● DATA SECTION
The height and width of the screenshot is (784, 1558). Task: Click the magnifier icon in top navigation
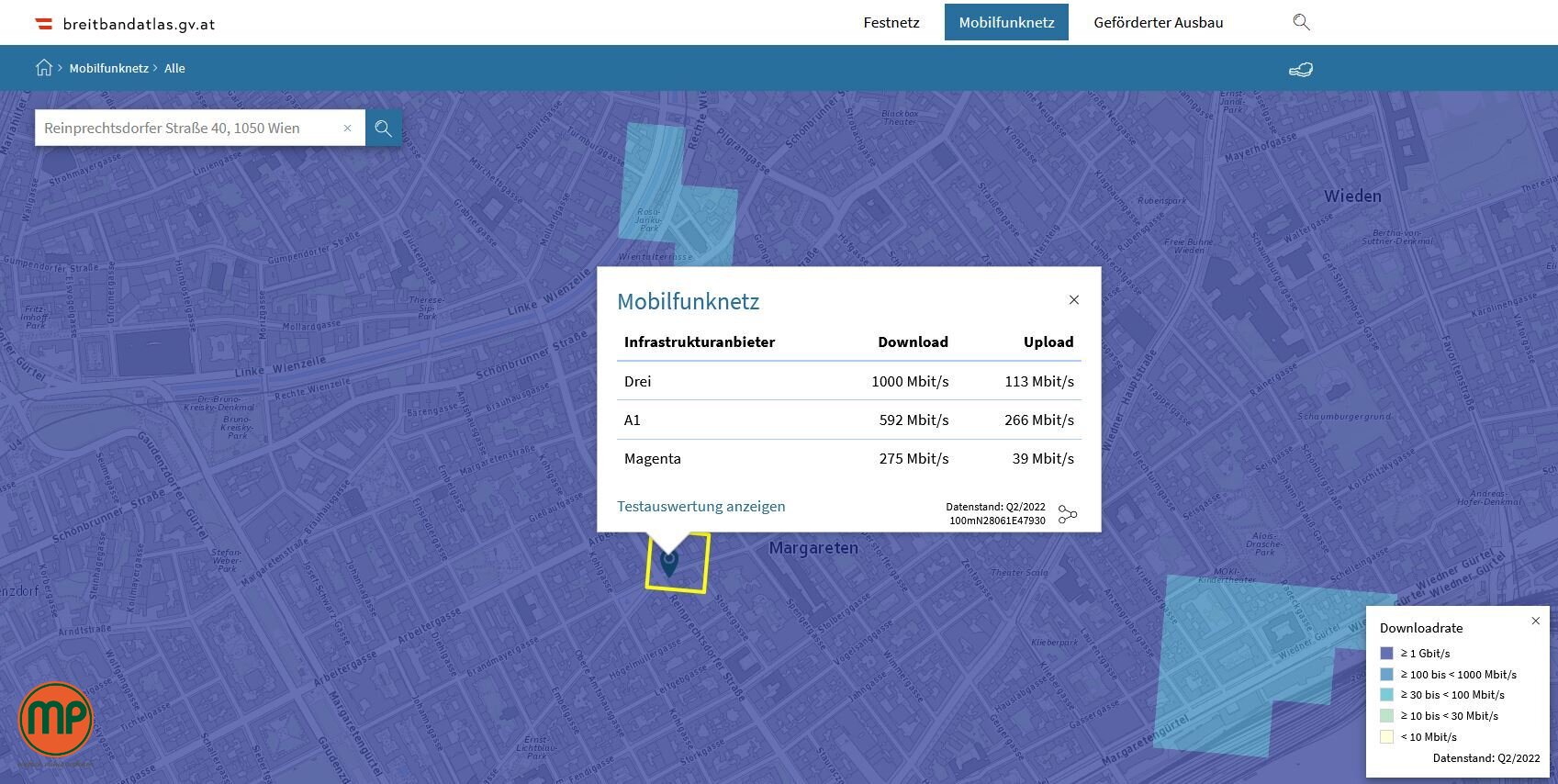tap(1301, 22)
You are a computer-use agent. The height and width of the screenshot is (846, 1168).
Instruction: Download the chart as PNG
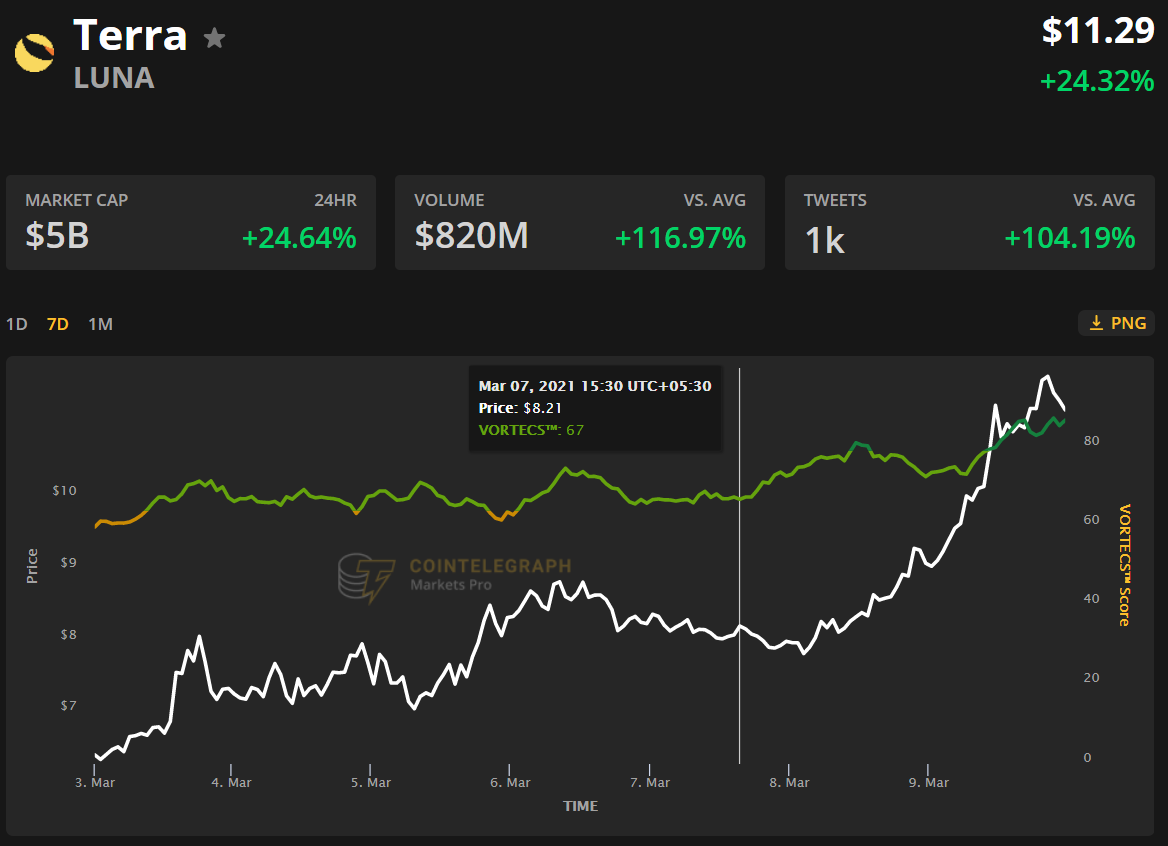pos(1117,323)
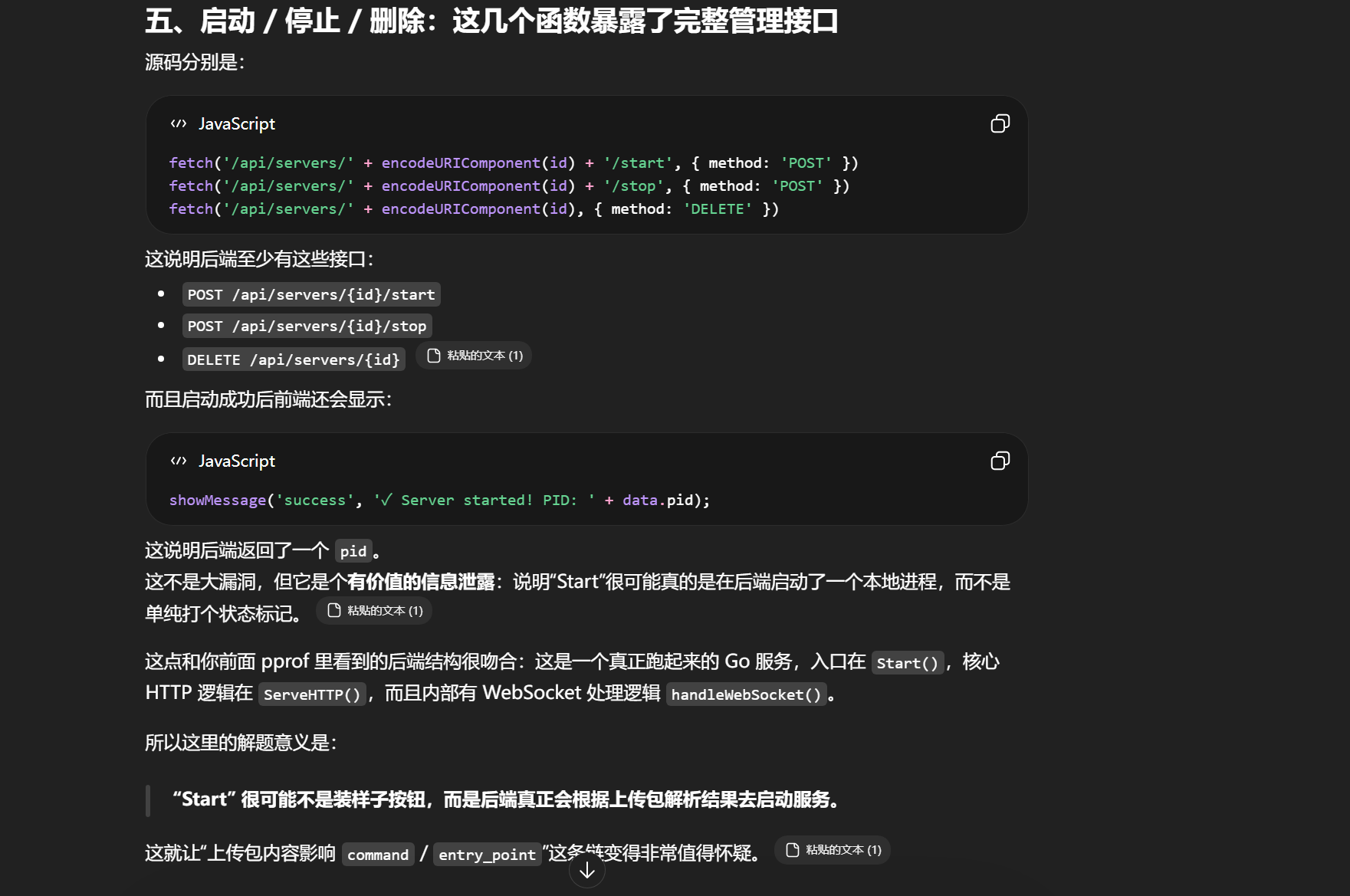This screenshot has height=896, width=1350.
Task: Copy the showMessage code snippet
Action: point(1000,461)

● WORK INSTRUCTIONS
Please copy the listing above line for line, without changing anything, and leave the pictures out.

● SOLUTION
The height and width of the screenshot is (784, 1558). Task: Click the magnifier icon in top navigation
tap(1301, 22)
You are a computer-use agent. The height and width of the screenshot is (846, 1168).
Instruction: Download the chart as PNG
pos(1117,323)
This screenshot has height=896, width=1350.
Task: Copy the showMessage code snippet
Action: point(1000,461)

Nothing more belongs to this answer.